- Born: Susan O'Malley 1976 United States
- Died: February 25, 2015 (38) Berkeley, California, United States
- Education: California College of the Arts, Stanford University
- Spouse: Tim Caro-Bruce
- Children: 2

= Susan O'Malley (artist) =

American artist, curator (1976–2015)

Susan O’Malley (1976 - 2015) was an American artist and curator, from the San Francisco Bay Area, and author of the 2016 book Advice from My 80 Year-Old Self.

== Life ==
Susan O'Malley was raised in a large Irish-Mexican family in San Jose, California. She attended Presentation High School, class of 1995.

O’Malley received her B.A. degree in 1999 in urban studies from Stanford University; and M.F.A. degree in 2006 in social practice from California College of the Arts.

While working as the curator and print center director at the San Jose Institute of Contemporary Art (from 2006 until 2011) O’Malley oversaw the production of over 50 exhibitions and programs. As an artist she exhibited work at various locations including at the Contemporary Art Museum Houston, the Parthenon Museum (Nashville, TN), and Montalvo Art Center.

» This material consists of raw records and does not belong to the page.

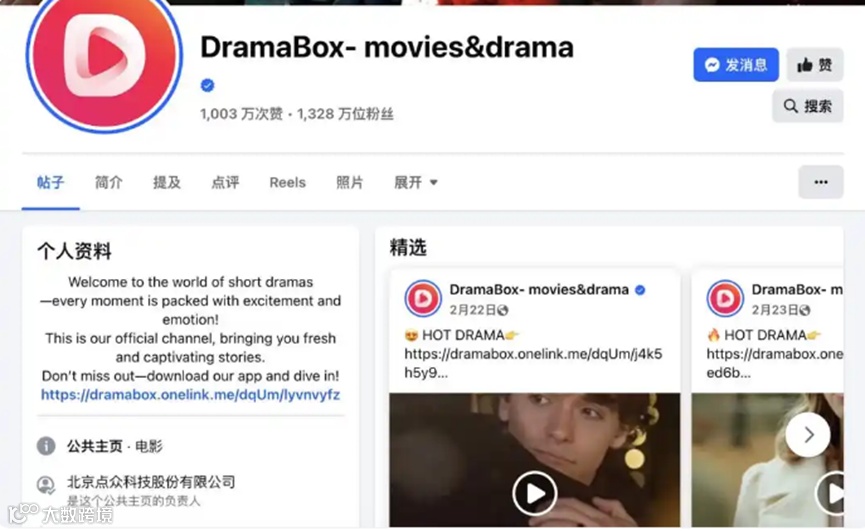Click the info icon beside 公共主页

tap(46, 446)
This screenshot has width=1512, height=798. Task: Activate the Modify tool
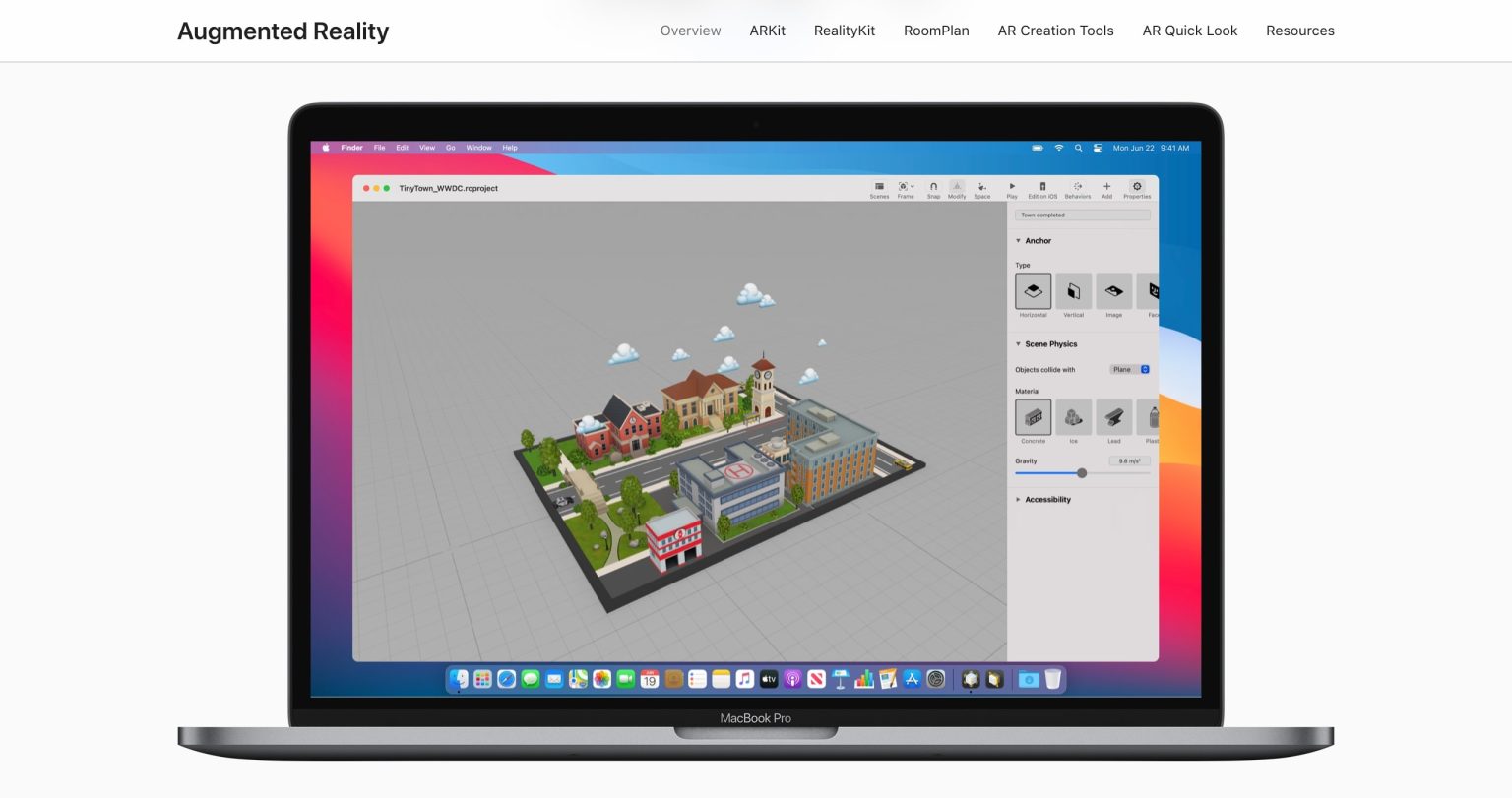click(x=957, y=187)
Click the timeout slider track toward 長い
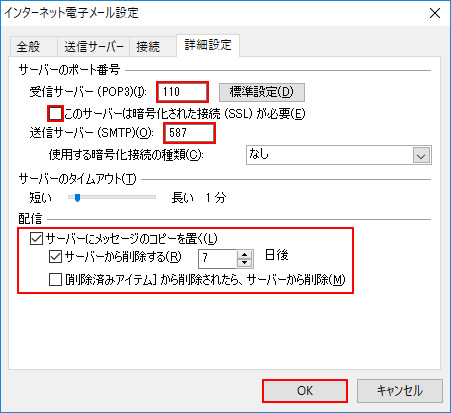The image size is (451, 413). (x=133, y=197)
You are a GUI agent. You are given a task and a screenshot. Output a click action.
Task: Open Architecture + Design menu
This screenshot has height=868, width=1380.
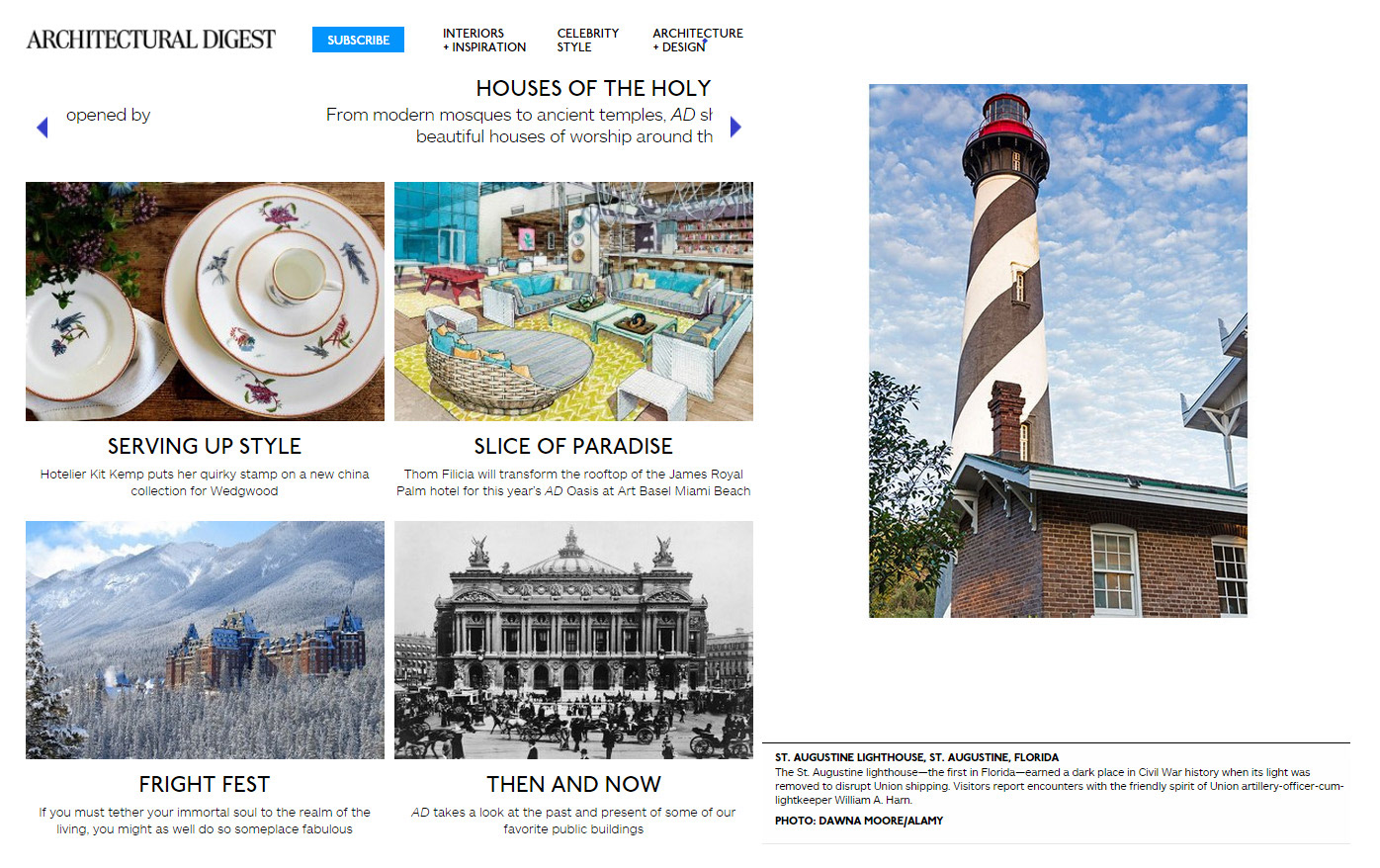(698, 40)
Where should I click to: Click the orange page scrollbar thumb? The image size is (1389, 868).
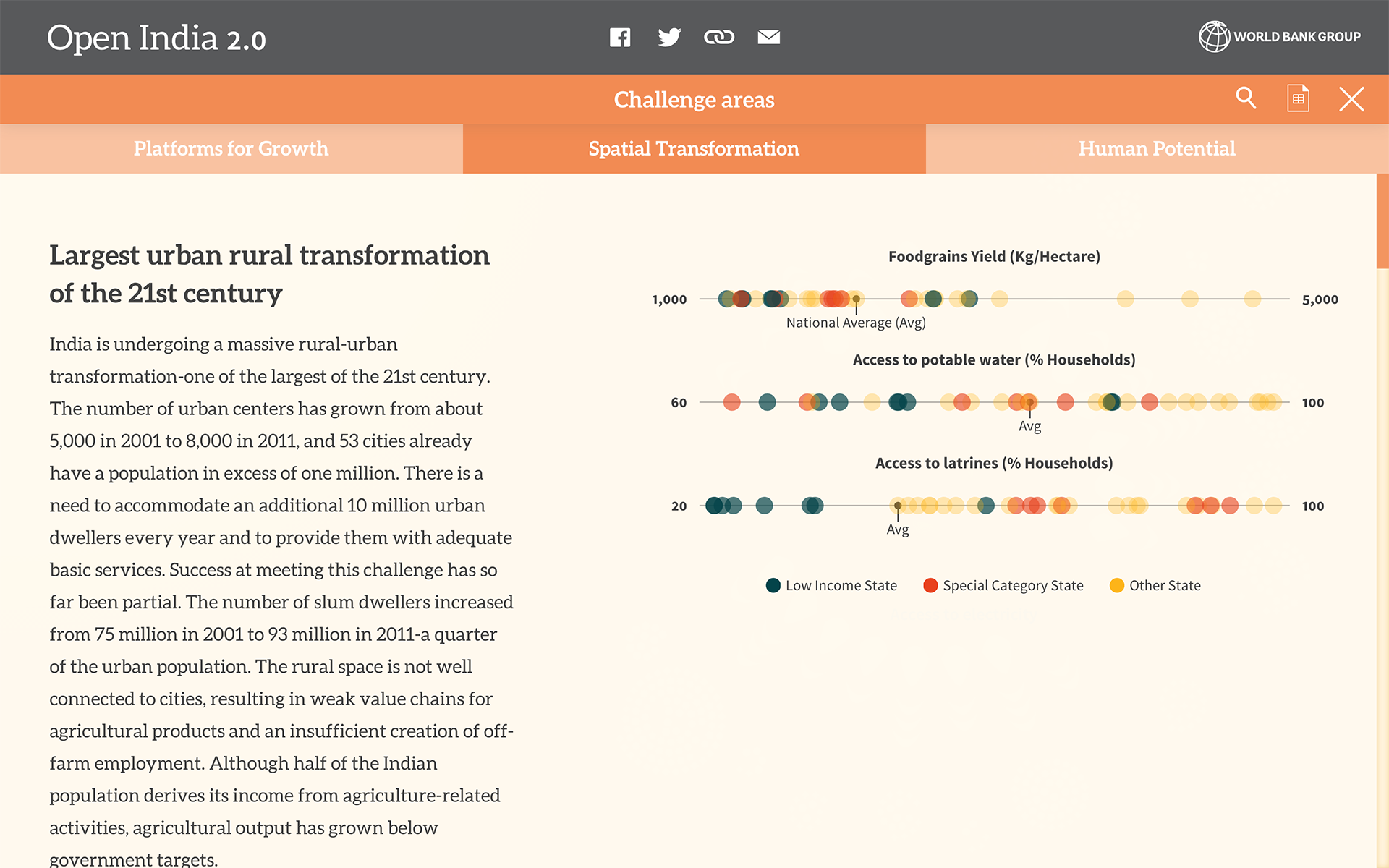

She exhibited her public art projects in San Francisco, New York, and London, Poland and Denmark.

== Work ==
O'Malley's work is largely text-based and has taken the form of posters, buttons, and billboards.

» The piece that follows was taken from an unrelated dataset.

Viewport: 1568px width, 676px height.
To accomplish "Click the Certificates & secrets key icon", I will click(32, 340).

In an interview with Content Magazine from 2013 O'Malley said of her inspiration "I’m intrigued by the idea of how and where we live, how we relate to each other, and our physical environment."

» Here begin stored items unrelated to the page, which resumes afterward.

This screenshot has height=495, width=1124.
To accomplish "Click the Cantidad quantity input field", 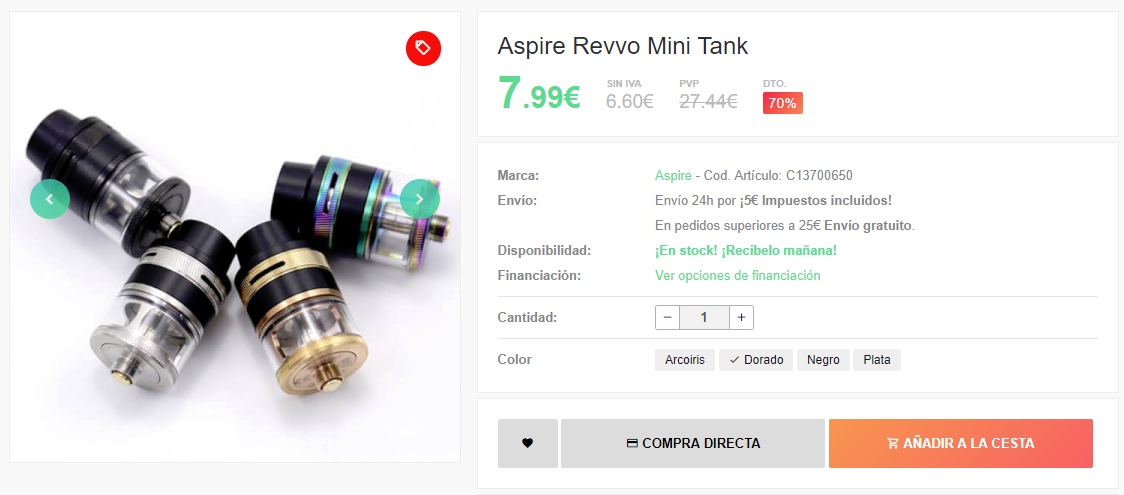I will [x=704, y=317].
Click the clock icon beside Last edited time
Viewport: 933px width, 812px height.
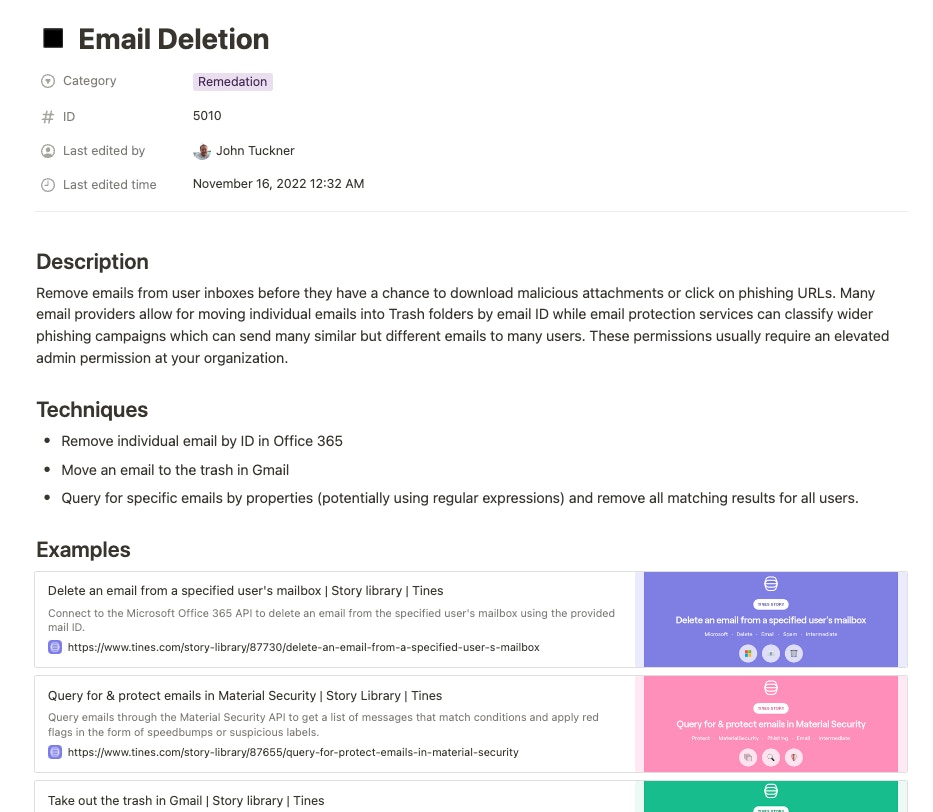pos(48,185)
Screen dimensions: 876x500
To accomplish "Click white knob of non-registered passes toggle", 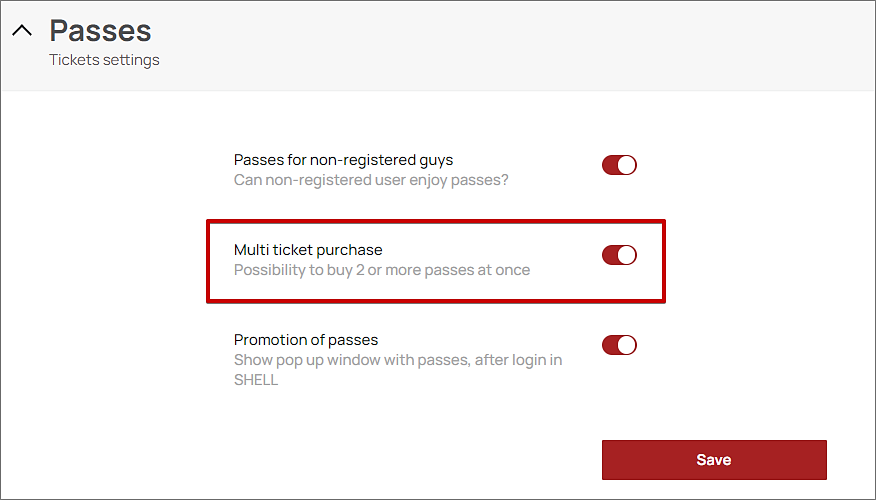I will click(x=626, y=165).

San Francisco Arts Quarterly critic Leora Lutz noted that her work appeared "in every avenue of the public imaginable, from front lawns, to billboards, to garden walks as well as galleries and museums." and Los Angeles Magazine's Street Art Spotter, Eva Glettner, called Susan "an artist of the streets."

A 2005 foray into performance paired her with fellow-Stanford alum Christina Amini to form "a motivational team, wearing red 'Pep Talk Squad' jackets that O’Malley created. which according to then director Christian L. Frock "offered scheduled pep talks to the public at Pro Arts".

She worked with independent publishers The Thing Quarterley on multiple commissions, including a tote bag that read "Less Internet More Love" and their 2013 collaboration with Levi’s, Moment to Moment, which commissioned art for advertisement spaces in subway stations in New York and San Francisco.

Her final series of work Advice From My 80-Year Old Self was created in conjunction with a local youth group who helped interview people on the San Pablo Corridor in Berkeley, California. According to Parade Magazine she "asked them to imagine themselves as their kindliest, wisest 80-year-old self and give a piece of heartfelt advice." The series was created in conjunction with Kala Arts Institute which displayed the works as public art. In January 2016 the series became a book of the same name published by Chronicle Books and prints were installed in the San Francisco Museum of Modern Art in the Fall of that same year.

== Death ==
She had tried to have children for two years with her husband Tim Caro-Bruce. Three days before she was scheduled to give birth to twins via c-section at the age of 38, she collapsed on February 25, 2015 at her home in Berkeley and never regained consciousness. She died along with her two daughters, Lucy and Reyna. A public memorial service for her was held at Villa Montalvo on March 9, 2015.